[Collected data entries]
BEGIN
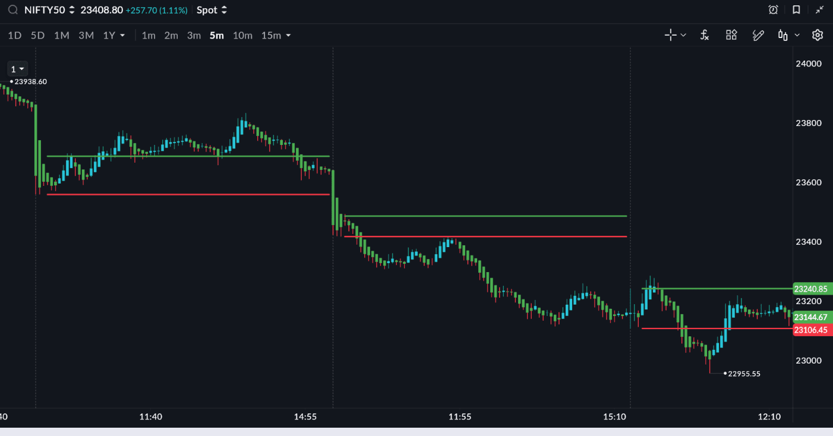Switch to 1m candle interval
This screenshot has width=833, height=436.
pos(149,35)
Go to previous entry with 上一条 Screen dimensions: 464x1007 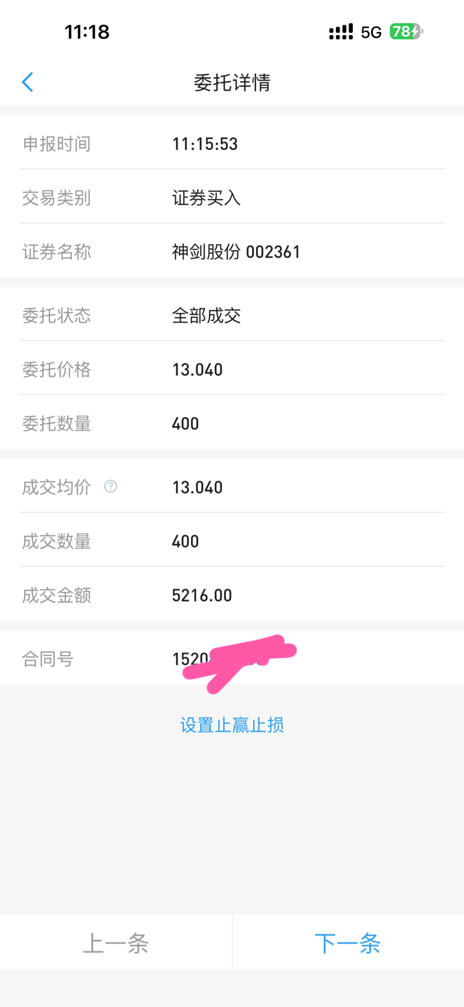(116, 942)
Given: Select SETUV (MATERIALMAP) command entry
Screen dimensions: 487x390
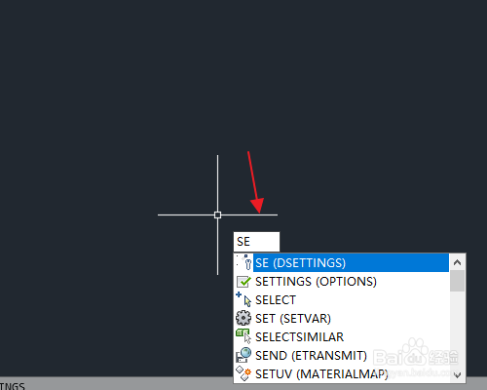Looking at the screenshot, I should click(342, 373).
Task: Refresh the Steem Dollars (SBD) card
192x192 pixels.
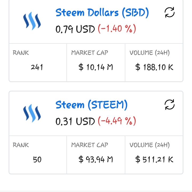Action: [170, 12]
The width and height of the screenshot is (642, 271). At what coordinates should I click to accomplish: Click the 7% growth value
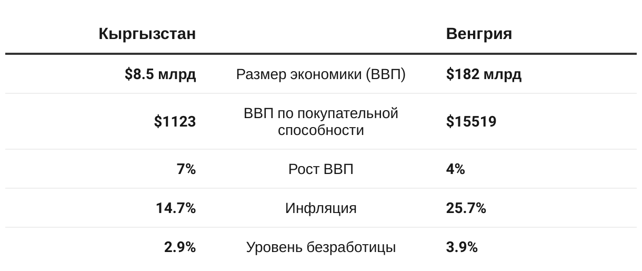[186, 169]
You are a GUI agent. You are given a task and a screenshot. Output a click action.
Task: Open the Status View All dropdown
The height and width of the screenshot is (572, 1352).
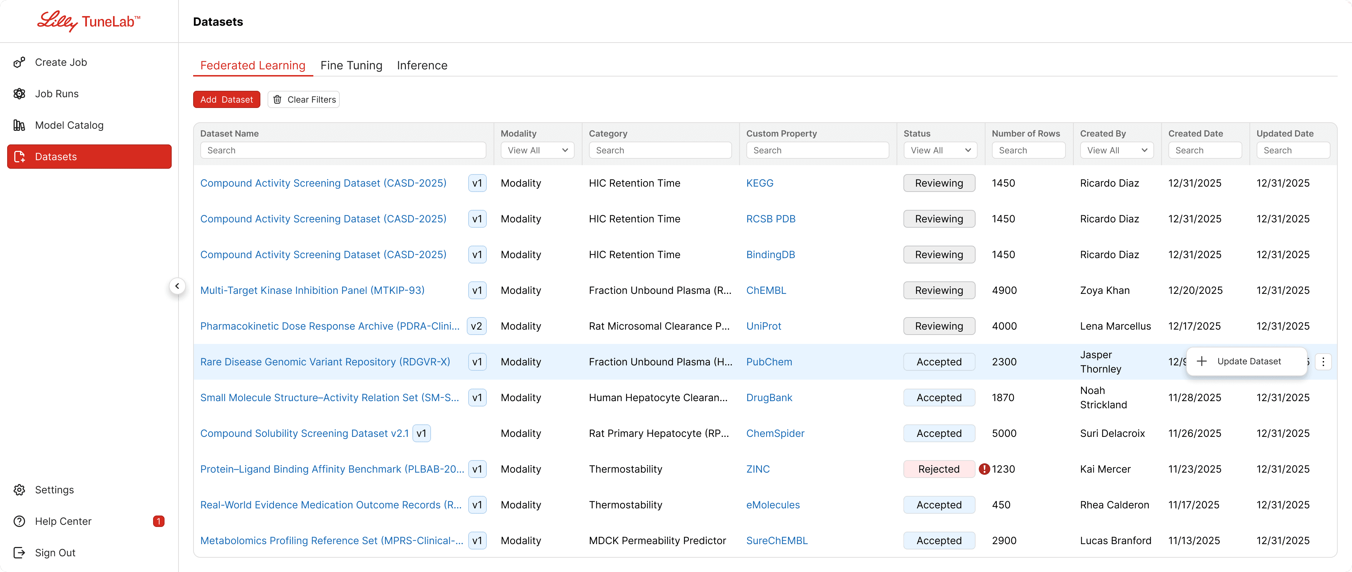tap(940, 150)
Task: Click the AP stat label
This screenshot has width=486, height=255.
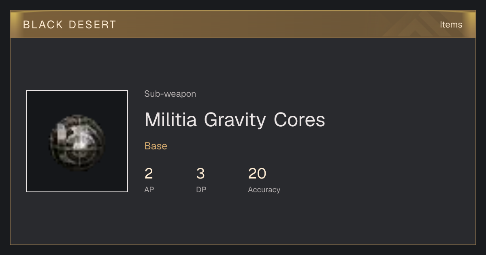Action: 149,189
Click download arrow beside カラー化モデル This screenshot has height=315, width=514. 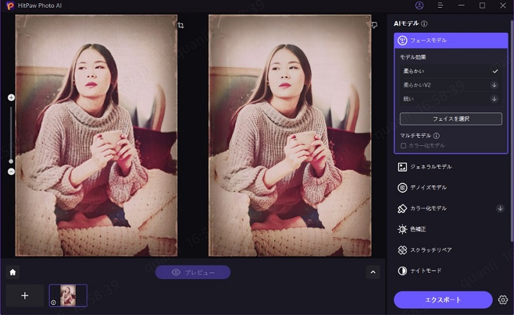pyautogui.click(x=501, y=208)
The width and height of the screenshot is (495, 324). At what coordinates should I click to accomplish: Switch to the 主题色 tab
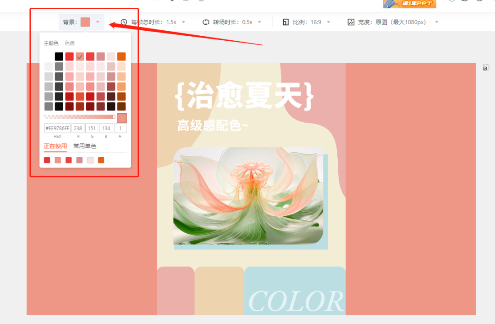[x=51, y=43]
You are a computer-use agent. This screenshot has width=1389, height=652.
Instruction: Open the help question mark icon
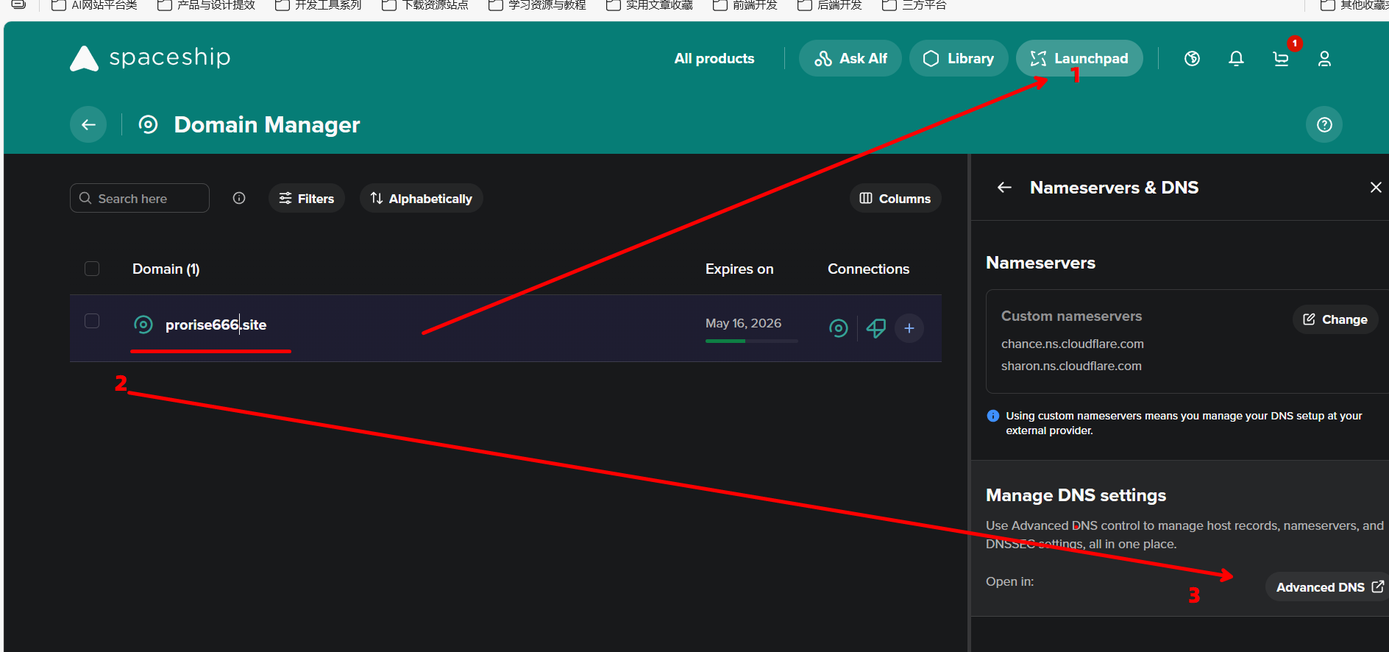tap(1324, 125)
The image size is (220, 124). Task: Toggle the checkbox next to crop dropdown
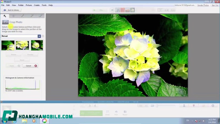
END
* What you should do: A line qualifies when it holds the word "dropdown"; report all qualifying lines from the records above.

* Reply to the exercise:
Task: Open the Status View All dropdown
The image size is (220, 124). Task: Toggle the checkbox next to crop dropdown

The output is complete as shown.